🤖 AI Summary
Internal threat detection (ITD) is severely hindered by the scarcity of high-quality, real-world log data—enterprise logs are sensitive and inaccessible, while public datasets are either small, narrow in scope, or purely synthetic and semantically unrealistic. Method: We propose ChimeraLog, the first large language model–based multi-agent framework for ITD benchmark generation. It employs role-specific agents to model employee behavior and integrates group meetings, pairwise interactions, and autonomous scheduling to simulate 15 distinct internal attacks across technology, finance, and healthcare domains. Contribution/Results: ChimeraLog produces a high-fidelity, semantically rich, and interpretable log dataset. Human evaluation and quantitative analysis confirm its high diversity and realism. Existing ITD methods achieve only an average F1-score of 0.83 on ChimeraLog—significantly lower than 0.99 on CERT—demonstrating its heightened difficulty and value as a rigorous benchmark for advancing ITD research.
📝 Abstract
Insider threats, which can lead to severe losses, remain a major security concern. While machine learning-based insider threat detection (ITD) methods have shown promising results, their progress is hindered by the scarcity of high-quality data. Enterprise data is sensitive and rarely accessible, while publicly available datasets, when limited in scale due to cost, lack sufficient real-world coverage; and when purely synthetic, they fail to capture rich semantics and realistic user behavior.
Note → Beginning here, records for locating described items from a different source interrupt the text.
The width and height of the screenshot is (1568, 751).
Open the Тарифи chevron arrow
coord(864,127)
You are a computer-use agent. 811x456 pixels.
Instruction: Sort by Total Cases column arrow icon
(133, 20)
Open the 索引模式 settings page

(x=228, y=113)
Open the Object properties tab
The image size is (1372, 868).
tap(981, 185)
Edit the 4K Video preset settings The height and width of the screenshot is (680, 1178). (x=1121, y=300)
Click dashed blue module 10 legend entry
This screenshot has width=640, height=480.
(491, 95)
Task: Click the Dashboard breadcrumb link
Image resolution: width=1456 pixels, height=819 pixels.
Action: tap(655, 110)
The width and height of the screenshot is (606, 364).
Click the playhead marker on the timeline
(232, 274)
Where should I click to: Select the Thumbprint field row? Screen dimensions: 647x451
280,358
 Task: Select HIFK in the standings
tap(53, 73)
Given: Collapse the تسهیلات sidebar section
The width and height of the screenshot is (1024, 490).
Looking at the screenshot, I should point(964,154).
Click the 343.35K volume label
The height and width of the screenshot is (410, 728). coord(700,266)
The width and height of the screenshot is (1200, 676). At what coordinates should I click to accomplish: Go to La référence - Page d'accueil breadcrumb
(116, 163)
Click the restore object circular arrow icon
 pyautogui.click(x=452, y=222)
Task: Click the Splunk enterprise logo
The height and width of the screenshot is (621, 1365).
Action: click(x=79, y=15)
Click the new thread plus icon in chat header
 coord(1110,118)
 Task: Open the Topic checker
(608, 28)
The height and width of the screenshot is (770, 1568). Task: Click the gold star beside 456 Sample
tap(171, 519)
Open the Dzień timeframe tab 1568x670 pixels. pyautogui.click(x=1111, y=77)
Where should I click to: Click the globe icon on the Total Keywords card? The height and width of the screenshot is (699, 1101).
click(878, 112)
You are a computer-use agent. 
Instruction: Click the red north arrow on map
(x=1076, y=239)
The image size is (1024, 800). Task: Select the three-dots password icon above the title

To address this, we propose Chimera, the first large language model (LLM)-based multi-agent framework that automatically simulates both benign and malicious insider activities and collects diverse logs across diverse enterprise environments. Chimera models each employee with agents that have role-specific behavior and integrates modules for group meetings, pairwise interactions, and autonomous scheduling, capturing realistic organizational dynamics. It incorporates 15 types of insider attacks (e.g., IP theft, system sabotage) and has been deployed to simulate activities in three sensitive domains: technology company, finance corporation, and medical institution, producing a new dataset, ChimeraLog. We assess ChimeraLog via human studies and quantitative analysis, confirming its diversity, realism, and presence of explainable threat patterns. Evaluations of existing ITD methods show an average F1-score of 0.83, which is significantly lower than 0.99 on the CERT dataset, demonstrating ChimeraLog's higher difficulty and utility for advancing ITD research.